O Bloco de Esquerda vai apresentar um pedido de fiscalização sucessiva ao orçamento retificativo, com o alargamento da contribuição solidária de extraordinária (CES), se o Presidente da República «falhar ao seu papel».

«Se o Governo mantiver com a sua maioria as inconstitucionalidades que achamos que tem este orçamento retificativo, estaremos cá novamente para fazer um pedido de fiscalização sucessiva», realçou o líder parlamentar bloquista, Pedro Filipe Soares, em declarações no parlamento.

O partido, sublinhou o deputado, estará disponível para fazer esse pedido ao Tribunal Constitucional (TC) se «novamente o Presidente da República falhar ao seu papel».

Na segunda-feira a presidente do PS considerou «inconstitucional» a medida do Governo que alarga a base de incidência da CES e admitiu que os socialistas poderão solicitar a fiscalização sucessiva junto do TC.

«No quadro da legalidade democrática, o PS avançará com todas as medidas ao seu alcance para se opor», advertiu a presidente do PS.

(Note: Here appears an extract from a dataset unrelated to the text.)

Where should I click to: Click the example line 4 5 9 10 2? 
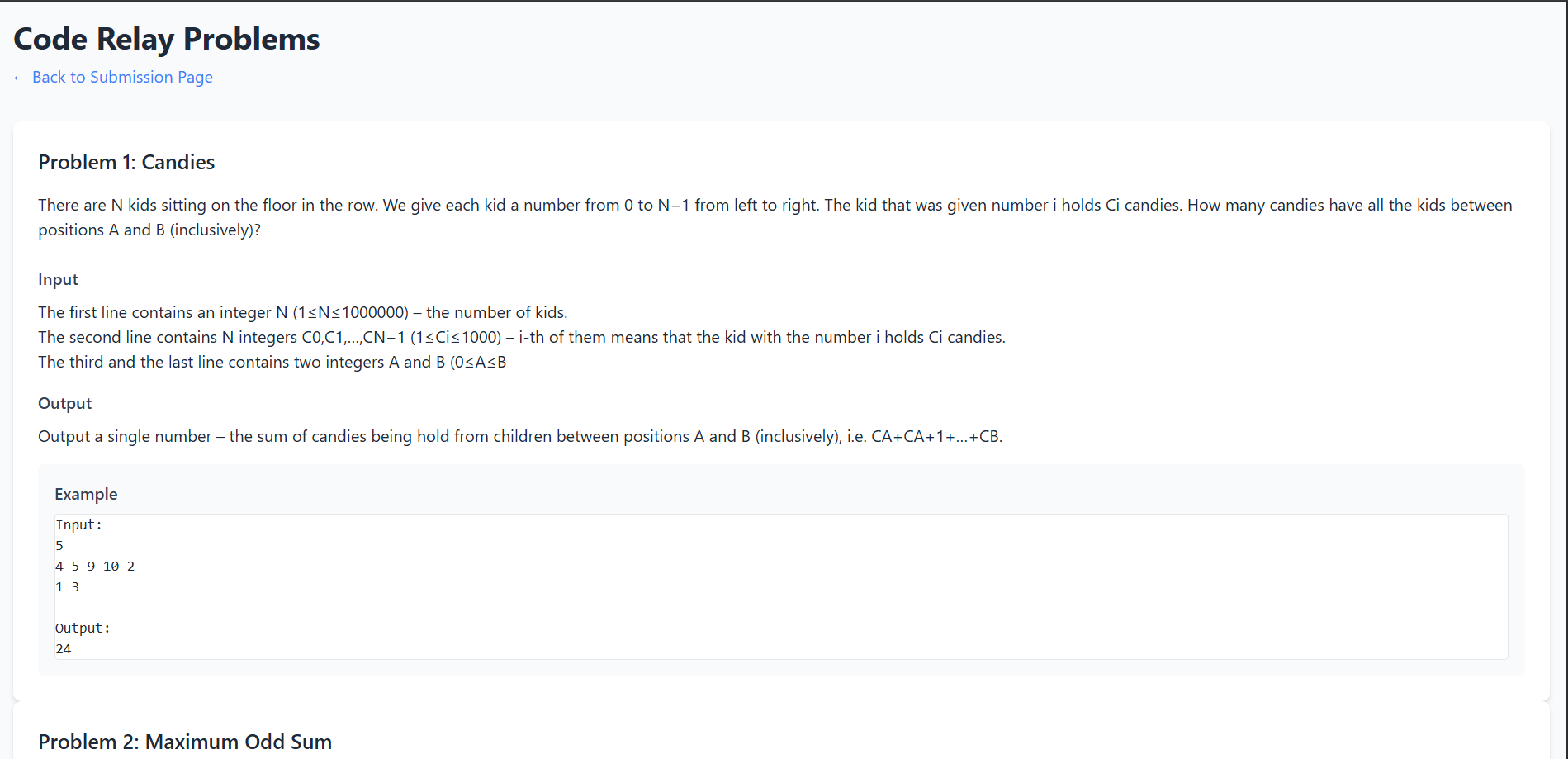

Por sua vez, o texto conjunto entre BE, PCP e «Os Verdes» sobre o pedido de fiscalização de diversas normas do Orçamento do Estado (OE), este deverá estar concluído no final desta semana ou no começo da próxima, realçou Pedro Filipe Soares.

O PCP disse convergir com a CGTP no que diz respeito a eventuais inconstitucionalidades do Orçamento do Estado de 2014, bem como do retificativo já apresentado entretanto, revelou aos jornalistas o líder parlamentar comunista.

Falando no parlamento no final de uma reunião de mais de uma hora entre uma delegação do PCP e uma outra da CGTP, encabeçada pelo secretário-geral Arménio Carlos, João Oliveira disse que o partido acolheu as preocupações da central sindical, não só as referentes ao OE mas também de «nível mais geral», sobre a «degradação» das condições económicas e da vida dos portugueses.

Sobre o alargamento da contribuição extraordinária de solidariedade (CES), o líder parlamentar comunista deixa em aberto a possibilidade de ser também pedida ao Tribunal Constitucional uma fiscalização da matéria.

«Se se confirmar esta proposta do Governo no sentido do alargamento da CES (...) obviamente que por razões acrescidas a nossa fundamentação e argumentação encontrará razão de ser», disse.